BugBounty: раскрытие 5 миллионов ссылок в приватные чаты Telegram и возможность редактирования любой статьи telegra.ph
Исследователь безопасности обнаружил в Telegram для web 3 уязвимости:
- Disclosure Information - позволяет получить доступ к 5 000 000 ссылкам для доступа к приватным чатам. В данный момент уязвимость не исправлена и разработчики не исправляют её уже 3,5 месяца.
- Open Redirect.
- CSRF - позволяет отредактировать любую статью на telegra.ph, если автор статьи просто перейдет по ссылке.
Подробности по ссылке:
"...Я отправил эти уязвимости на security@telegram.org, как и сказано в их сообщении о bug bounty, также, упоминание о bug bounty есть на площадке BugCrowd.
Долгое время я не получал ответа. Потом я написал Павлу Дурову (это было глупо, согласен, ведь ему, кроме меня пишет много людей, и он не читает личные сообщения), а также, попросил знакомых поделиться контактами разработчиков. Отправил сообщение разработчику t.me/dmitry, но ему было все равно на уязвимости, он просто прочитал и проигнорировал письмо.

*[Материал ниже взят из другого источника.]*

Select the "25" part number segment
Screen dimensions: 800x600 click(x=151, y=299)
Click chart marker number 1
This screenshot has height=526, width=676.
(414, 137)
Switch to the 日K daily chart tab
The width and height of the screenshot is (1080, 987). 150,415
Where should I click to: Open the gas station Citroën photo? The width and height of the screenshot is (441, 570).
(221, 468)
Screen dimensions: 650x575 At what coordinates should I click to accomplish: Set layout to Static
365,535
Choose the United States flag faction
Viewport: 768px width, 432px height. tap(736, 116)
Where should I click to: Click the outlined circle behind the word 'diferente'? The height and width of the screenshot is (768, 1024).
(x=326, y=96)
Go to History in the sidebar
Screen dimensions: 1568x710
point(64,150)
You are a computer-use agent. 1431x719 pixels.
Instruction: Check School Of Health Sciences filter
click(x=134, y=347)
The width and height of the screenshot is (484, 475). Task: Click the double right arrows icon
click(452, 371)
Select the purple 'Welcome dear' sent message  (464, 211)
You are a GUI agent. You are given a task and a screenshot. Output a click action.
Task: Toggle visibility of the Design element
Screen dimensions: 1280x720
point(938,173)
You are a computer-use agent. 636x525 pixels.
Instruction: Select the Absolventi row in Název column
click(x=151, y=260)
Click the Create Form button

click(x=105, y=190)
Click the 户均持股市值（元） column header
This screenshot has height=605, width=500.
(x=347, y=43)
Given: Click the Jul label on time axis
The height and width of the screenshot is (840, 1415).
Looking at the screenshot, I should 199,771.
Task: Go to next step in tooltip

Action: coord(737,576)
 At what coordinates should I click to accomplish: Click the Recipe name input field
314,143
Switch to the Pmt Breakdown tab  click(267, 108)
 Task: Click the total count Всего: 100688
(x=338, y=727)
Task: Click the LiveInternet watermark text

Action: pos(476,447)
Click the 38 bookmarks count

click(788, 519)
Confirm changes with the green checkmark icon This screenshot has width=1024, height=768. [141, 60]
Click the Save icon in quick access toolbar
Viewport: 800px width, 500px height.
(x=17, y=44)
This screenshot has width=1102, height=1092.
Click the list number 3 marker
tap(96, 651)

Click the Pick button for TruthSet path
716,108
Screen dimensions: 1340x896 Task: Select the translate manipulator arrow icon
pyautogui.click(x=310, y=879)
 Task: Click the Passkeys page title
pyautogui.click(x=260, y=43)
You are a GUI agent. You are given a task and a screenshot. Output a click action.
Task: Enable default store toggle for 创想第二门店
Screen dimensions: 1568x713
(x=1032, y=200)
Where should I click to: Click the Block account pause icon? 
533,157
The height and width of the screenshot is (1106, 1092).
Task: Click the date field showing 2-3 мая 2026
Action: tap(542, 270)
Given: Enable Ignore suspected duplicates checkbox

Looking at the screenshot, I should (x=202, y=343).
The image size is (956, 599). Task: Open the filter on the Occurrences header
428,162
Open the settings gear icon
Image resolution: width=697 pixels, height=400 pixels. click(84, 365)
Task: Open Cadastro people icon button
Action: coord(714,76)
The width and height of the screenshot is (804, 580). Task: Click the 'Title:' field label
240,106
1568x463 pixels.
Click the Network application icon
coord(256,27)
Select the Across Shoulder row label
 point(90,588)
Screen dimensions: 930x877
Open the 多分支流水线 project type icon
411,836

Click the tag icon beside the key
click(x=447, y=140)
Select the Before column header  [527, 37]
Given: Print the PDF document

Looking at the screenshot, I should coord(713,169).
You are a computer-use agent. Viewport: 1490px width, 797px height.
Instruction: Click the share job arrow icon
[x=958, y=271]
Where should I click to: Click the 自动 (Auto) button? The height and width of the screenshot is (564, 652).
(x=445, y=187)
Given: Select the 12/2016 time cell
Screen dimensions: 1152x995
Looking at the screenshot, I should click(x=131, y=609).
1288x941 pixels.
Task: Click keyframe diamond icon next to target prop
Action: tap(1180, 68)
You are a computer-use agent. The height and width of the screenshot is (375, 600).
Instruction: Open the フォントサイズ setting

Потом отправил письмо vk.com/antanubis. Он передал, чтобы проверили ящик и приняли мои уязвимости. Уже через 9 дней после репорта мне ответили...."
Хм...
Т.е. vk отвечает об уязвимостях в ТГ?
Говорим VK, подразумеваем ТГ?
http://vk.com/antanubis - это связь с разработчиком telegram
Заинвайтился через яндекс в овер 20 приватных групп. Хехе.